*What to produce*
The records should be restated exactly from their first line through the line with "OverAnalyzed: Dark Souls" in it.
START Material provided
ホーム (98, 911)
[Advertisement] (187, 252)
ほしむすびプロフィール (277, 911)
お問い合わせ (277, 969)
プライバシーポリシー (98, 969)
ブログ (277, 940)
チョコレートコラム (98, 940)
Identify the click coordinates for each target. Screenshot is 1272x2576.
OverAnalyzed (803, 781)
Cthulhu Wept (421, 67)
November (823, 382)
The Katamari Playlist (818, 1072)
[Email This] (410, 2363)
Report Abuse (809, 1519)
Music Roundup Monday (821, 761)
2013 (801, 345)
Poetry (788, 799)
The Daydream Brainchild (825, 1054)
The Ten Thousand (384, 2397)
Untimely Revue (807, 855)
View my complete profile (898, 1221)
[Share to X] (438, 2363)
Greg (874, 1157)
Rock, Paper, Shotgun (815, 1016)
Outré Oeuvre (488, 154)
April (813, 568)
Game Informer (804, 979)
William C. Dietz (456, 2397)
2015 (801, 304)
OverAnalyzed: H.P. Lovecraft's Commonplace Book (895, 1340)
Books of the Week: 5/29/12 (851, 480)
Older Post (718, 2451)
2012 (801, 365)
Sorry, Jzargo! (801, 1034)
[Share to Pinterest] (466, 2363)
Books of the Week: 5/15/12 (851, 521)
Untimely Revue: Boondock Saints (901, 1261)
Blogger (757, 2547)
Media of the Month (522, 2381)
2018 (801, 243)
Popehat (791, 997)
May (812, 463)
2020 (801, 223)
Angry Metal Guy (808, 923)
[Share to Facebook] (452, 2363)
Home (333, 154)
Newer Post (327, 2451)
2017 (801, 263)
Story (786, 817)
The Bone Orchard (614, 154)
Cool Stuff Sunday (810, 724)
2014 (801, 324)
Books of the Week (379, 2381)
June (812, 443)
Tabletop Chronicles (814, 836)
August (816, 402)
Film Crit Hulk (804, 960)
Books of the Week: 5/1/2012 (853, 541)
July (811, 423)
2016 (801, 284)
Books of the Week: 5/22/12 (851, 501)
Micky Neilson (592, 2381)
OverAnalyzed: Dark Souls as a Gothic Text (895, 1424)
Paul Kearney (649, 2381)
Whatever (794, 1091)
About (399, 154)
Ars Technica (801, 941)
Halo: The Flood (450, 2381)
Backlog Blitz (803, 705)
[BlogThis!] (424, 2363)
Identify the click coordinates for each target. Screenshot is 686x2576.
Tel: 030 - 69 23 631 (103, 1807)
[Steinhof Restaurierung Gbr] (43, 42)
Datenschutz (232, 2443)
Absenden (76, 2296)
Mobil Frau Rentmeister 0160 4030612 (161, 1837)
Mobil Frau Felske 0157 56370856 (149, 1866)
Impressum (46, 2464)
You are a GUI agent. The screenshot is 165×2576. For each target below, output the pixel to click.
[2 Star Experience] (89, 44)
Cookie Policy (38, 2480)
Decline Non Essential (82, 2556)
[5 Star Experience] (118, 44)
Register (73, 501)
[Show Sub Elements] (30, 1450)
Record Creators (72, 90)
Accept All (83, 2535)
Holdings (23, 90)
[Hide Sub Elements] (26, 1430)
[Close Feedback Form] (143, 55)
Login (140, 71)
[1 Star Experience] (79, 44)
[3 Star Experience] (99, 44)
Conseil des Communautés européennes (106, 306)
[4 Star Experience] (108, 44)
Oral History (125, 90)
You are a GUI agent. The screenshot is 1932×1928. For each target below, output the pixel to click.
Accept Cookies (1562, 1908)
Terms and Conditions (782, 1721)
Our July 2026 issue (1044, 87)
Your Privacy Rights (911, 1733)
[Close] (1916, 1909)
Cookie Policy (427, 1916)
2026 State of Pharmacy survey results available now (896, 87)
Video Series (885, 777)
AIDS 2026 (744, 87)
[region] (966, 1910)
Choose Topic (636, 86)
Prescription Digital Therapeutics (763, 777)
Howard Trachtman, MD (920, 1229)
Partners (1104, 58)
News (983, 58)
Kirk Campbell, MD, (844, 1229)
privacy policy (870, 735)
END Material provided
*Result of the task*
ホーム (98, 911)
[Advertisement] (187, 252)
ほしむすびプロフィール (277, 911)
お問い合わせ (277, 969)
プライバシーポリシー (98, 969)
ブログ (277, 940)
チョコレートコラム (98, 940)
Identify the click coordinates for each target. Screenshot is 1272x2576.
OverAnalyzed (803, 781)
Cthulhu Wept (421, 67)
November (823, 382)
The Katamari Playlist (818, 1072)
[Email This] (410, 2363)
Report Abuse (809, 1519)
Music Roundup Monday (821, 761)
2013 (801, 345)
Poetry (788, 799)
The Daydream Brainchild (825, 1054)
The Ten Thousand (384, 2397)
Untimely Revue (807, 855)
View my complete profile (898, 1221)
[Share to X] (438, 2363)
Greg (874, 1157)
Rock, Paper, Shotgun (815, 1016)
Outré Oeuvre (488, 154)
April (813, 568)
Game Informer (804, 979)
William C. Dietz (456, 2397)
2015 (801, 304)
OverAnalyzed: H.P. Lovecraft's Commonplace Book (895, 1340)
Books of the Week: 5/29/12 (851, 480)
Older Post (718, 2451)
2012 (801, 365)
Sorry, Jzargo! (801, 1034)
[Share to Pinterest] (466, 2363)
Books of the Week: 5/15/12 (851, 521)
Untimely Revue: Boondock Saints (901, 1261)
Blogger (757, 2547)
Media of the Month (522, 2381)
2018 (801, 243)
Popehat (791, 997)
May (812, 463)
2020 (801, 223)
Angry Metal Guy (808, 923)
[Share to Facebook] (452, 2363)
Home (333, 154)
Newer Post (327, 2451)
2017 (801, 263)
Story (786, 817)
The Bone Orchard (614, 154)
Cool Stuff Sunday (810, 724)
2014 (801, 324)
Books of the Week (379, 2381)
June (812, 443)
Tabletop Chronicles (814, 836)
August (816, 402)
Film Crit Hulk (804, 960)
Books of the Week: 5/1/2012 (853, 541)
July (811, 423)
2016 (801, 284)
Books of the Week: 5/22/12 (851, 501)
Micky Neilson (592, 2381)
OverAnalyzed: Dark Souls as a Gothic Text (895, 1424)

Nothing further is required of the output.